(Stored data)

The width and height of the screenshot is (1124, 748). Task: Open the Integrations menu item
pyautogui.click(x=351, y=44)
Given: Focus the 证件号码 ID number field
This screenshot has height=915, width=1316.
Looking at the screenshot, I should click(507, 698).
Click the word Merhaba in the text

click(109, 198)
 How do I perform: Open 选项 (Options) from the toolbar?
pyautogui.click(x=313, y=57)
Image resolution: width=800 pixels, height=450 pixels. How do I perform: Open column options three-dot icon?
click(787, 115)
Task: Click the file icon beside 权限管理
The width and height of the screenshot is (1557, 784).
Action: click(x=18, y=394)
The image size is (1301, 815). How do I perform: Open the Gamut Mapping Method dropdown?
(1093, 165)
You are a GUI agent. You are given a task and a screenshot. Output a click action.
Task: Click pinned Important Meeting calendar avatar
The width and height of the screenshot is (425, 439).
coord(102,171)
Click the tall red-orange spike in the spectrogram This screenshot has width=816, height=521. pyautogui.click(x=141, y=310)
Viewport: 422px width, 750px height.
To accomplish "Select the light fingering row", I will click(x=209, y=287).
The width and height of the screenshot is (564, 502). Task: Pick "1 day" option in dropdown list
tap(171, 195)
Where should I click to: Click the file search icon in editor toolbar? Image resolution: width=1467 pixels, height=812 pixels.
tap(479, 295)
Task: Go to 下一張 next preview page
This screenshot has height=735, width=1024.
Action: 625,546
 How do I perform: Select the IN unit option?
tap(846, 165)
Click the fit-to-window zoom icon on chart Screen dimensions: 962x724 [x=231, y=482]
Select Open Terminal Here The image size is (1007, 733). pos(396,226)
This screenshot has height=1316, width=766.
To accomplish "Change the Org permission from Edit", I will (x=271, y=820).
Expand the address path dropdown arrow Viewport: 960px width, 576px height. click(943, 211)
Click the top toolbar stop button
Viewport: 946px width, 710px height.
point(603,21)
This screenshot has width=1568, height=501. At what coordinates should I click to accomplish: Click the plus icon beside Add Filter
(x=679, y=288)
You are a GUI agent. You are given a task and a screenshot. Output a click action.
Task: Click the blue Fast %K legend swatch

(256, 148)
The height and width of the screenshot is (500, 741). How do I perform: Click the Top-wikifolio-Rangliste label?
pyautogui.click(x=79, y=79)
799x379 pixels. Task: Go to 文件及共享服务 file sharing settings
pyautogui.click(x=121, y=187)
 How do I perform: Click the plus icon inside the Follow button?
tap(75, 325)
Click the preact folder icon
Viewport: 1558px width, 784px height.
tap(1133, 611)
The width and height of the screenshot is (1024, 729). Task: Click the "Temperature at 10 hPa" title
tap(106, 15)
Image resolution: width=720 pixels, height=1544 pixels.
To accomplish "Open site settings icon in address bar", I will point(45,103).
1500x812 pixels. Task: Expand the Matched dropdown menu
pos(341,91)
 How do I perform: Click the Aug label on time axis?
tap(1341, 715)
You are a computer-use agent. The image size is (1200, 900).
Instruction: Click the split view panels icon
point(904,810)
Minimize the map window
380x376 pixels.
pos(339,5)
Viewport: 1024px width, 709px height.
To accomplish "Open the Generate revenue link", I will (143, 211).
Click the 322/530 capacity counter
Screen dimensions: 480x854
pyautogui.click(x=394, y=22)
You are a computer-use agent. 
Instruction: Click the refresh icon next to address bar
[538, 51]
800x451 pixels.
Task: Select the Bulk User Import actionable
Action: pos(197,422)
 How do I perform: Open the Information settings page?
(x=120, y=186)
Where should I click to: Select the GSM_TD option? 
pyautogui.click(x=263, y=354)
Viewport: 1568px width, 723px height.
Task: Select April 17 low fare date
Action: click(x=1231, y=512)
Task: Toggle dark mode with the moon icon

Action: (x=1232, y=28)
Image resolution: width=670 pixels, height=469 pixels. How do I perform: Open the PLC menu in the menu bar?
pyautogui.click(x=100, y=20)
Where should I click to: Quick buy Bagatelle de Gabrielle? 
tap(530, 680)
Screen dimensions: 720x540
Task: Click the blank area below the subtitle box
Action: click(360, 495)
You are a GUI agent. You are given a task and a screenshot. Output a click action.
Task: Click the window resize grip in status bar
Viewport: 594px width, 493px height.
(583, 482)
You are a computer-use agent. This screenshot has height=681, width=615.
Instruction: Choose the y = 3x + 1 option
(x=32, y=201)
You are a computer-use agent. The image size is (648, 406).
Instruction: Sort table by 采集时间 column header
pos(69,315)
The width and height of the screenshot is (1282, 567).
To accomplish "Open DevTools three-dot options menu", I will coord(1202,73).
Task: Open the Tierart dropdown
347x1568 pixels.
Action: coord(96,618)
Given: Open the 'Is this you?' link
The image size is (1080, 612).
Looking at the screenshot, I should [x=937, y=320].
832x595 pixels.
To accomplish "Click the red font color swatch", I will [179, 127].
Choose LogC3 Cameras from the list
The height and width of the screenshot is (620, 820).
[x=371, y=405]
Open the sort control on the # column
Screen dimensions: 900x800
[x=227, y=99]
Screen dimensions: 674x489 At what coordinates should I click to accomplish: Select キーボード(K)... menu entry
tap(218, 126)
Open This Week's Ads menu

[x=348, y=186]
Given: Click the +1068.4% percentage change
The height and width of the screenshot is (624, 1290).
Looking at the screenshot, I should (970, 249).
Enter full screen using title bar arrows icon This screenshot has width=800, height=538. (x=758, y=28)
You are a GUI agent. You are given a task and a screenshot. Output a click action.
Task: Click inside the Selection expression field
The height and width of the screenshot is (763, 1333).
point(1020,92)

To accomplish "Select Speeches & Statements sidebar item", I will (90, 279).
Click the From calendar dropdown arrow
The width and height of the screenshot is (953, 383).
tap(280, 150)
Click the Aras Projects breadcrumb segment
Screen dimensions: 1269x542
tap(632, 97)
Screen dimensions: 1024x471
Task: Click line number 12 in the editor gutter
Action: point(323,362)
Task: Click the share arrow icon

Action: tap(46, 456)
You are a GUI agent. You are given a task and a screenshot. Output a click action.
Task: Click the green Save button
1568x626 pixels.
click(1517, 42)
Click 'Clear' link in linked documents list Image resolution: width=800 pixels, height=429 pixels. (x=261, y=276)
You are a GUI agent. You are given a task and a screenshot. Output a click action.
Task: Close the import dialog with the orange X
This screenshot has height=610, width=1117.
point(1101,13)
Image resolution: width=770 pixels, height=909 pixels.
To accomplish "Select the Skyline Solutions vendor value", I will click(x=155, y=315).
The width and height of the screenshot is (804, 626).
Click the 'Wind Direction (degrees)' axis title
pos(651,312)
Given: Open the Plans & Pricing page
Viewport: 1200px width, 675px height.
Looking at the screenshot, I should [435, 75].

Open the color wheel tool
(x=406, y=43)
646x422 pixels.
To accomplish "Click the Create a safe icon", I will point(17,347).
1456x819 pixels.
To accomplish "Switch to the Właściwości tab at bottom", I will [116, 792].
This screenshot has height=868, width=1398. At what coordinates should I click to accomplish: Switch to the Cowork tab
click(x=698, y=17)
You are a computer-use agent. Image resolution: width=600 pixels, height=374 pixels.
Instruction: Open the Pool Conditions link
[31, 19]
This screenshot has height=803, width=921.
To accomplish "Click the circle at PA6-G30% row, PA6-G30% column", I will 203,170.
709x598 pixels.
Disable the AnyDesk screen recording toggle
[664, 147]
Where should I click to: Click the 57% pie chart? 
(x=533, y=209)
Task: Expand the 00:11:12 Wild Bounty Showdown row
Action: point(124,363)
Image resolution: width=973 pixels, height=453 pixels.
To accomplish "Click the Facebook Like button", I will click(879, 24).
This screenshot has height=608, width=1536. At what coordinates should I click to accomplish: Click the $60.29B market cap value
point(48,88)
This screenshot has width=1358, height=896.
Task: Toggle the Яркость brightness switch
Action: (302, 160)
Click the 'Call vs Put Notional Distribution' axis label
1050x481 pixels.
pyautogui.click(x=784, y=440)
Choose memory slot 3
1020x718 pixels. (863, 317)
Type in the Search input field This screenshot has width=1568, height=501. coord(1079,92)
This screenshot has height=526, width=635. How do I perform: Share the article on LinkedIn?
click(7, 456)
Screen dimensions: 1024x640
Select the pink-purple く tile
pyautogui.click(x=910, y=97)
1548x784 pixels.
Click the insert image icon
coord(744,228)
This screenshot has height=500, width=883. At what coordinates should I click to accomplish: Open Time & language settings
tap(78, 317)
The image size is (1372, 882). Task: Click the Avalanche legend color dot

» **WHAT TO DO**
Copy down every line of the entries containing the word "window".

» **RESULT**
Click the fit-to-window zoom icon on chart Screen dimensions: 962x724 [x=231, y=482]
Minimize the map window
Task: Click the window resize grip in status bar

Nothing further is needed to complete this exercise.